Insomma, quando è finalmente salito sul palco dello Smaila’s di Campoverde, Fish deve aver tirato un sospiro di sollievo, e nonostante le poche prove effettuate con l’organico al completo, ha indossato i guantoni e ha accettato la sfida. Poteva scaturirne una performance nervosa o magari sotto tono, e invece la voglia di suonare e di divertirsi sopra e sotto il palco ha avuto il sopravvento, dando vita a una serata indimenticabile. La scaletta, come era giusto che fosse, ha privilegiato i brani contenuti nell’ultimo eccellente album A Feast of Consequences, riproposto quasi per intero, ma più di altre volte tutta la setlist è stata assemblata in maniera particolarmente felice, con estratti dall’intera carriera dell’artista scozzese, compresa ovviamente la parte con i Marillion. A questo proposito, come non citare subito il tuffo al cuore rappresentato dall’esecuzione integrale di Script for a Jester’s Tear, o la carica dirompente di Assassing, ancora oggi uno dei pochi brani esistenti in grado di coniugare le sfumature del prog con l’energia del punk. Sorprendente e decisamente riuscito il ripescaggio della chiassosa Big Wedge, dal primo album solistaVigil in the Wilderness of Mirrors, mentre nel medley finale, oltre alla già citata Assassing, hanno trovato posto l’immancabile e corale Credo, la coda strumentale di Fugazi e White Feather da Misplaced Childhood.

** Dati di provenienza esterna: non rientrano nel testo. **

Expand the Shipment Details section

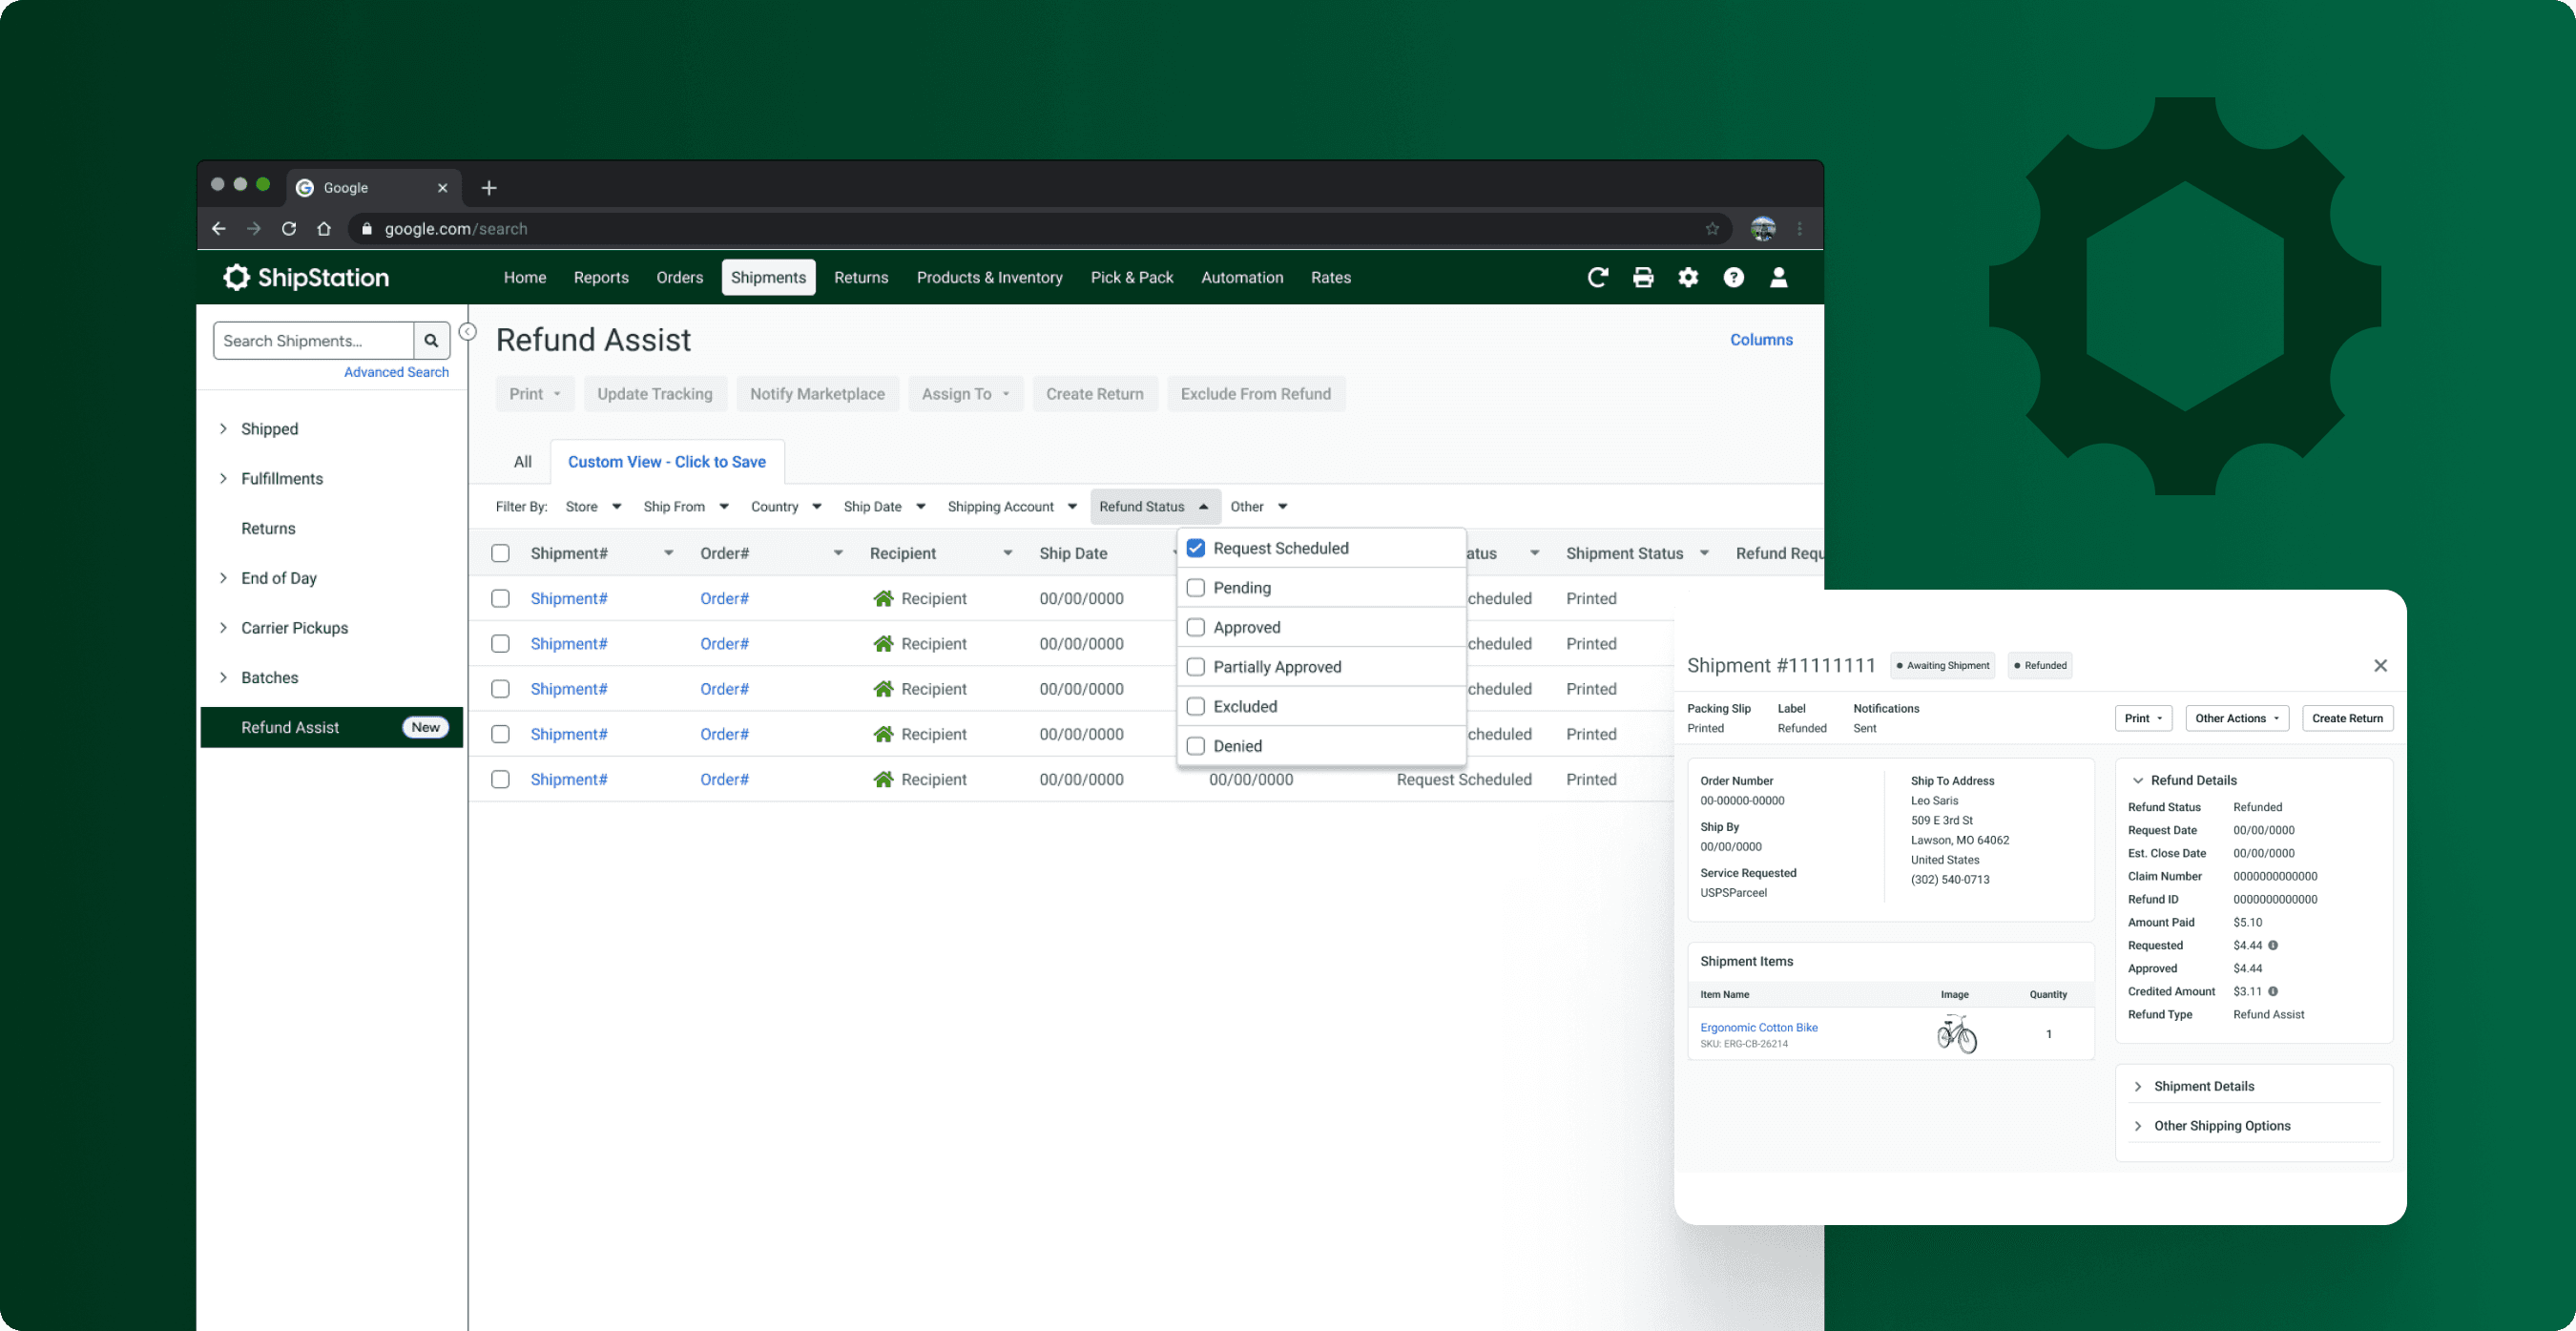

Naturalmente non sono mancati, tra un pezzo e l’altro, i consueti monologhi fishani: di particolare intensità soprattutto quello che ha introdotto i due brani tratti dalla splendida suite sulla prima guerra mondiale contenuta in A Feast of Consequences, con un riferimento diretto alla recente visita di Roger Waters ad Anzio e una critica esplicita alla eccessiva spettacolarizzazione dell’evento. Già nota invece, anche se sempre interessante da ascoltare, la ricostruzione della genesi di The Company. Il brano fu scritto da Fish su indicazione del grande Bob Ezrin all’epoca diClutching at Straws: Ezrin avrebbe dovuto produrre il nuovo album dei Marillion e fu proprio lui a suggerire all’artista scozzese le tematiche da affrontare nel testo.

A questo punto resta da raccontare solo l’epilogo del concerto, con Fish a ballare in mezzo al pubblico sulla trascinante coda di Internal Exiles e registrare l’esordio positivo del nuovo arrivato John Beck: sulle capacità del tastierista degli It Bites non esistevano dubbi, anche se il suo approccio ai brani è stato logicamente un po’ timido. Passata l’emergenza, aspettiamo con ansia il tour italiano di novembre… sperando per il nostro Fish che i tanti contrattempi di questi mesi siano solo un lontano ricordo.